Medicare was surely created with the greatest of intentions. In fact, the 1965 Medicare law proudly proclaimed: “Nothing in this title shall be construed to authorize any Federal officer or employee to exercise any supervision or control over the practice of medicine or the manner in which medical services are provided.” Yet, having personally navigated the federal health-care system for close to 25 years, I can attest that perhaps nothing has had a more negative impact on the “manner in which medical services are provided” than our Medicare system. Inflexible regulations, one-size-fits-all policies and a flawed cost-containment structure serve only to limit quality and access to patient care.

Viewing care in terms of dollars instead of patients, Medicare dictates to beneficiaries which doctors they may see and how frequently. Doctors, in turn, are told which procedures or tests they may - or often may not - provide. These onerous regulations and coverage rules have led to an erosion of the once-sacrosanct doctor-patient relationship. Health-care decisions, some of our most personal, are often made in Washington’s concrete edifices rather than doctor’s offices.

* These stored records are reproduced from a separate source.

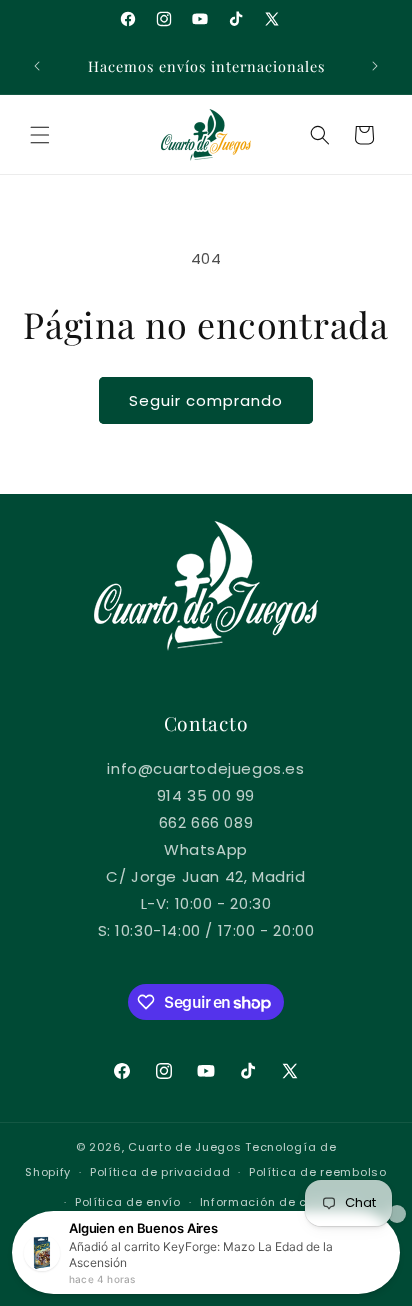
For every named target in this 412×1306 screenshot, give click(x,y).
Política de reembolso (318, 1172)
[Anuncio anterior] (37, 66)
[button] (40, 135)
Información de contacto (278, 1202)
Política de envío (128, 1202)
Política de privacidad (160, 1172)
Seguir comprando (206, 400)
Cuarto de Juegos (184, 1147)
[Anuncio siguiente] (375, 66)
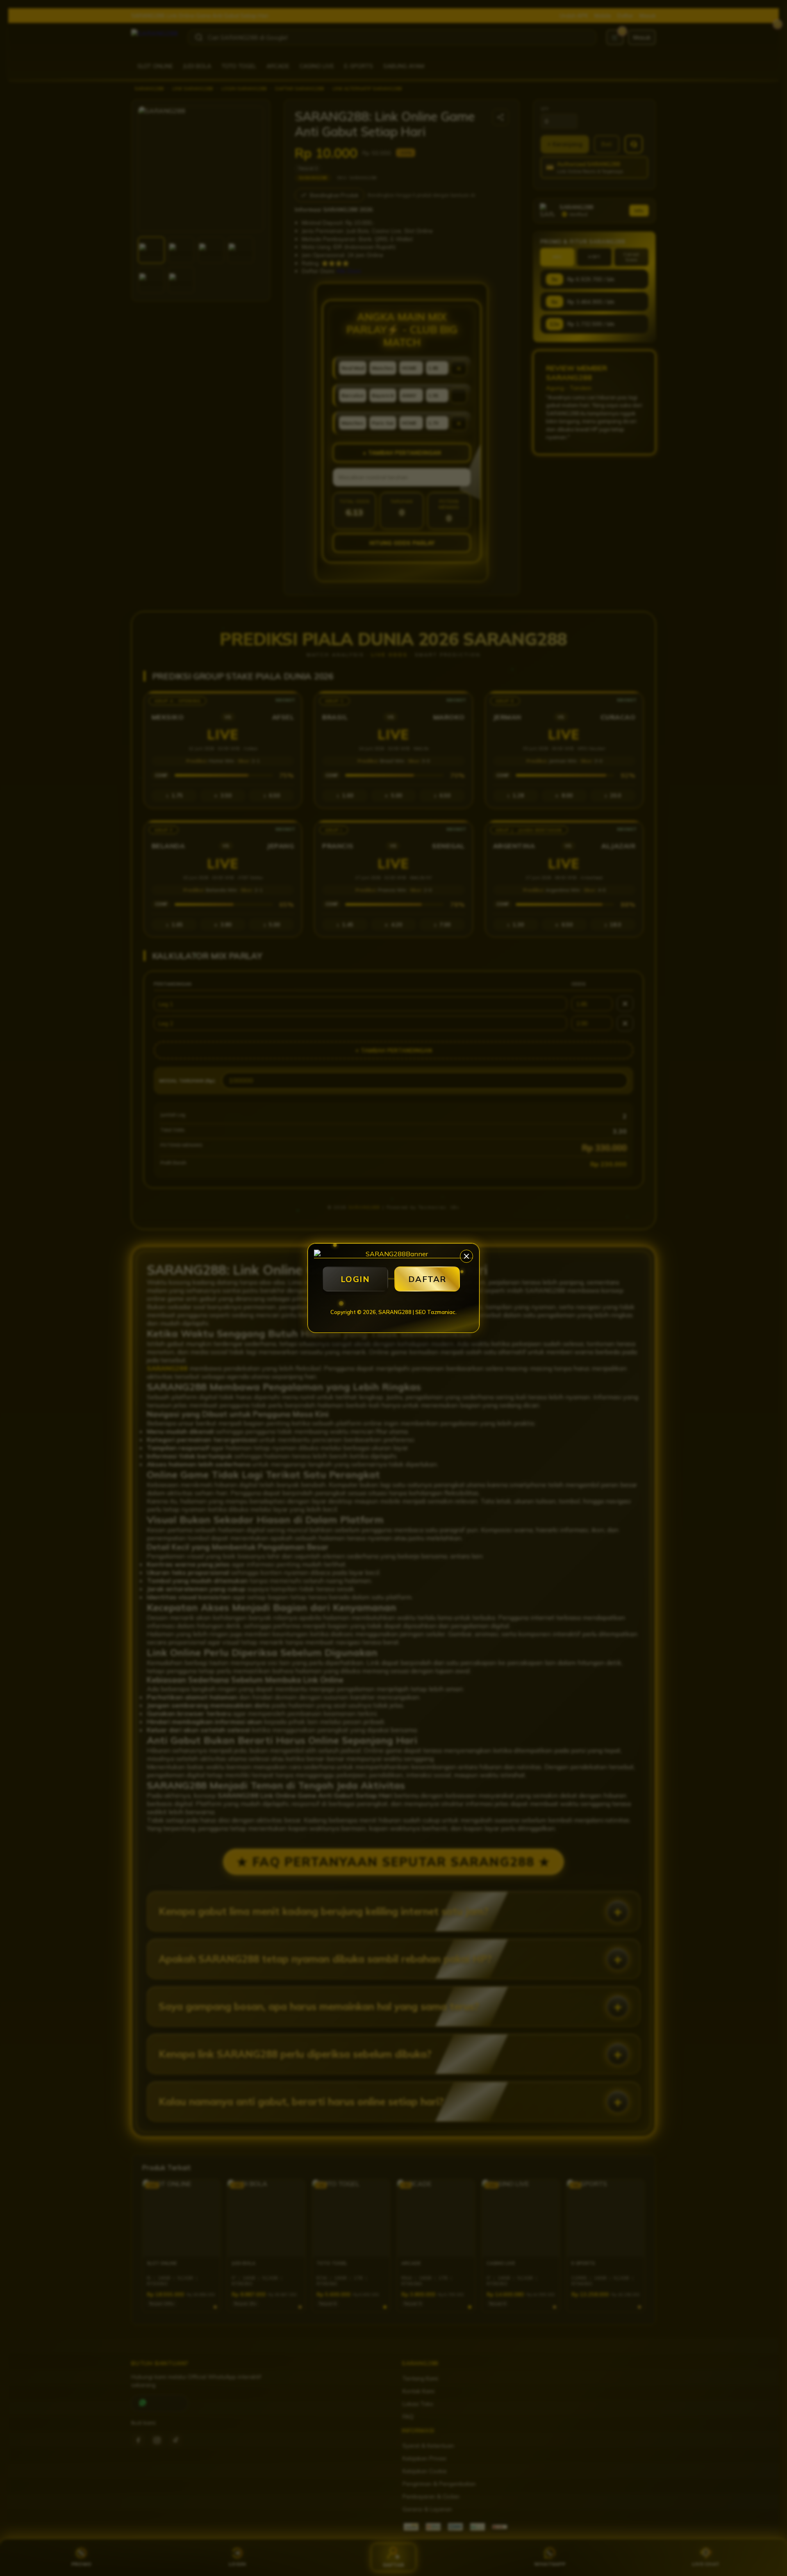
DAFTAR (427, 1279)
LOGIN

Since all patients are viewed the same, Medicare coverage is not tailored to individual needs, and costs cannot be contained. When Medicare was created in 1965, the long-term budget estimate for 1990 (the furthest year predicted) was roughly $9 billion. This year, we will spend more than $450 billion on the entire program, more than 12 percent of all federal revenue, with that share of the budget expected to double in the next 15 years.

These surging costs lead only to greater rationing of care, increased restrictions on care and decreased access to doctors. The constant battle between physicians and the government over permissible procedures and reimbursement rates have led many medical institutions, including some the nation’s most respected, to limit the number of Medicare patients they are able to treat. A system that discourages access to care for those it proclaims to help is one that is terribly broken.

Quite simply, Medicare fails to put patients first. It is not responsive, accountable, innovative or flexible to the needs of those most intimately affected by health-care decisions - patients. Yet amazingly, many in Washington proclaim all our health-care problems would be resolved if only more Americans were enrolled in Medicare -a tragic misdiagnosis.

There is another way, however, to transform our health-care system to ensure all Americans have access to quality care. First, insurance coverage must truly be owned and controlled by patients. For millions of Americans, it is the government or their employer that makes their health-care decisions. To provide the portability, responsiveness and accountability needed from insurers, plans should be controlled by the patient, regardless of who is paying the bill. This is the only way to ensure Americans have the ability to decide what coverage and care is best for their individual or family needs. The other imperative of reform is to ensure it makes financial sense for all Americans to purchase insurance. When people have the proper incentives for coverage, we can reach the ultimate goal that all Americans have access to health coverage and quality care. This may be readily accomplished through the adoption of tax equity for the purchase of insurance, active pooling mechanisms for increased purchasing power, and focused reform of tax credits and deductions.

Restoring proper incentives and the power of patient ownership and control is the best way to meet the obvious need for an improved health-care system in America. By putting those most intimately affected by health-care decisions - patients - in charge, we can honor the noble intent of President Johnson’s signature 43 years ago to provide access to the highest quality health care free from federal obstruction.

Rep. Tom Price, Georgia Republican, practiced orthopedic surgery for more than 20 years before serving in Congress.